This is documentation for GenAI on VMware Tanzu Platform for Cloud Foundry. You can download the GenAI on Tanzu Platform tile from Broadcom Support.
CautionGenAI on VMware Tanzu Platform for Cloud Foundry (GenAI on Tanzu Platform) is currently in beta and is intended for evaluation and test purposes only. Do not use in a production environment. GenAI on Tanzu Platform was previously called GenAI for Tanzu Application Service.
GenAI on Tanzu Platform allows you to use large language models (LLMs) in your applications. LLMs are a powerful new way to process natural language, which is frequently used in chatbots. The LLMs are hosted on a Tanzu Application Service VM, which enables their lifecycle to be managed through Tanzu Operations Manager.
The following table provides version and version-support information about GenAI on Tanzu Platform.
Element | Details |
---|---|
Version | v0.8 |
Release date | September 27, 2024 |
Compatible Tanzu Application Service versions | v2.13 or later |
Compatible VMware Tanzu Operations Manager versions | v3.0.27 or later |
IaaS support | vSphere, AWS, Azure, and GCP |
The following are the software, hardware, and other requirements for GenAI on Tanzu Platform:
Supported Infrastructures: vSphere, AWS, Azure, and GCP. In addition to hardware requirements for Tanzu Application Service and Tanzu Operations Manager, compute nodes with attached GPUs are required. For a list of GPUs that are compatible, see the VMware Compatibility Guide.
vSphere - Hosts that support GPU passthrough with NVIDIA GPUs.
AWS - Access to EC2 instances with NVIDIA GPUs. - IAM Policy needs to be setup to allow for heavy stemcell creation. Here is a link to a sample policy: https://github.com/cloudfoundry/bosh-aws-cpi-release/blob/master/docs/iam-policy.json#L26-L34.
GCP - Access to instances with NVIDIA GPUs.
Azure - Access to instances with NVIDIA GPUs.
While the latest NVIDIA A100 chips are difficult to procure, the GenAI on VMware Tanzu Platform for Cloud Foundry tile works well as a proof of concept on Telsa T4 chips that are widely available.

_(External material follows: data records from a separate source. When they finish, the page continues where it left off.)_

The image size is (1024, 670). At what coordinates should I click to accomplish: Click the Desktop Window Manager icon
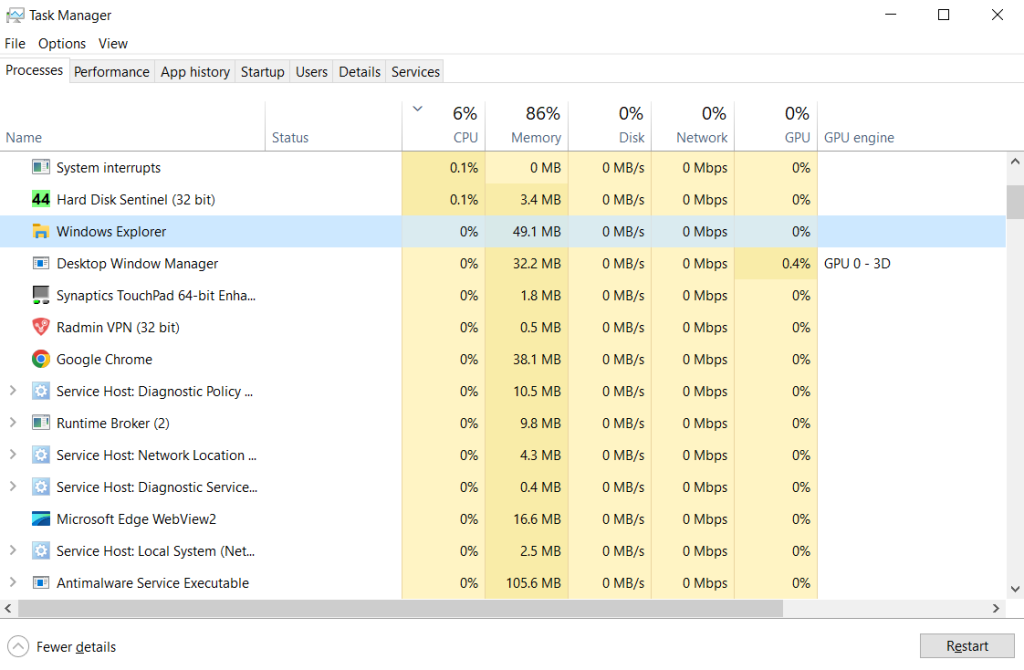click(x=41, y=264)
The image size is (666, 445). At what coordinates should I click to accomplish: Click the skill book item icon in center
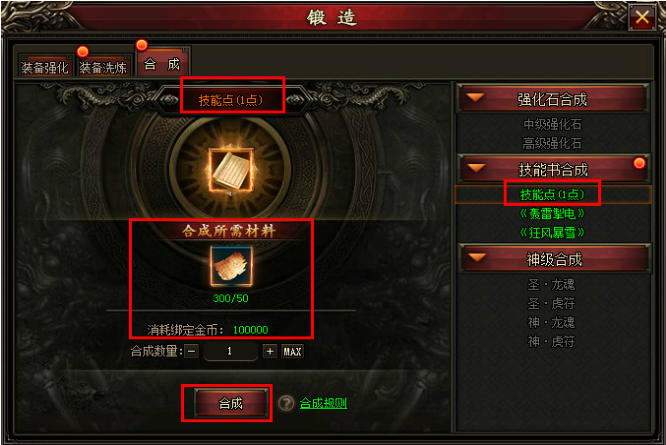point(231,171)
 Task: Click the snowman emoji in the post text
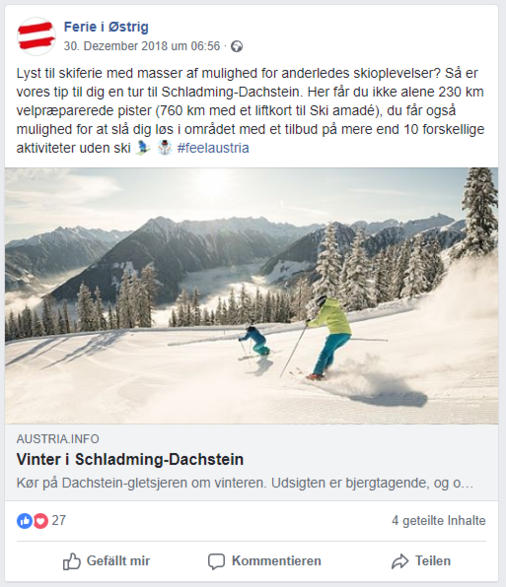(x=165, y=147)
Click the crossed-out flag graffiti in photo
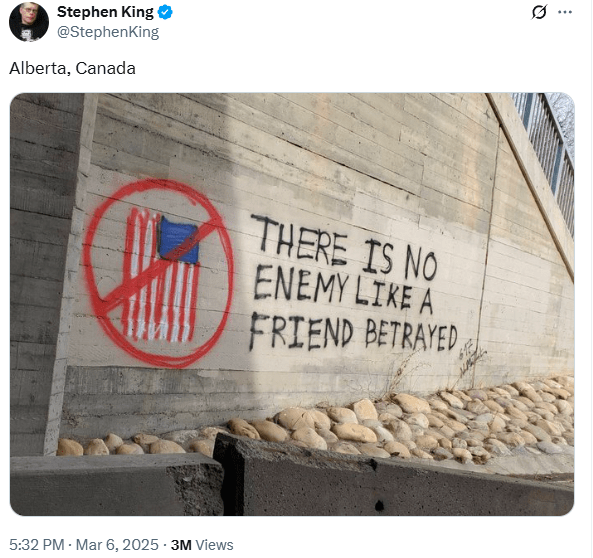Viewport: 593px width, 558px height. tap(158, 273)
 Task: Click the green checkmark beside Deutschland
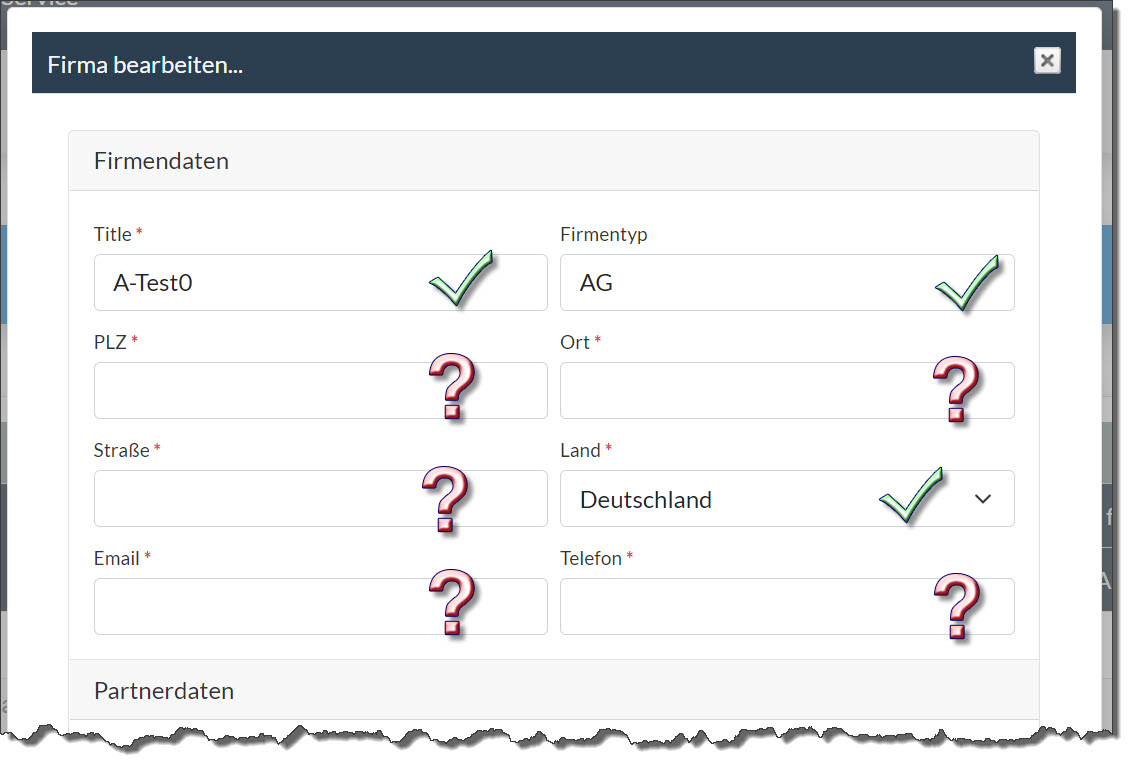tap(910, 494)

While modern CPUs are fast, running an LLM on a CPU results in queries that take up to two minutes for a response, versus seconds on a Telsa T4 chip, or milliseconds on the latest NVIDA A100s.
VMware would like to partner with your organization to help you get up and running. To sign up for our beta program, see VMware Tanzu AI for Tanzu Application Service.
Cloud Foundry applications communicate with the AI tile through a controller VM, which can talk to the LLM. The pg vector database enables natural language processing.
Running LLMs on virtual machines, vSphere with NVIDIA AI Enterprise using NVIDIA vGPUs and NVIDIA AI software, delivers from 94% to 105% of the bare metal performance measured as queries served per second for MLPerf Inference v3.0 benchmarks.
This tile adds material functionality to the NVIDIA SDK and exercises the Distribution requirements available in the EULA. If NVIDIA GPUs are used, NVIDIA Drivers and CUDA cores must be licensed separately.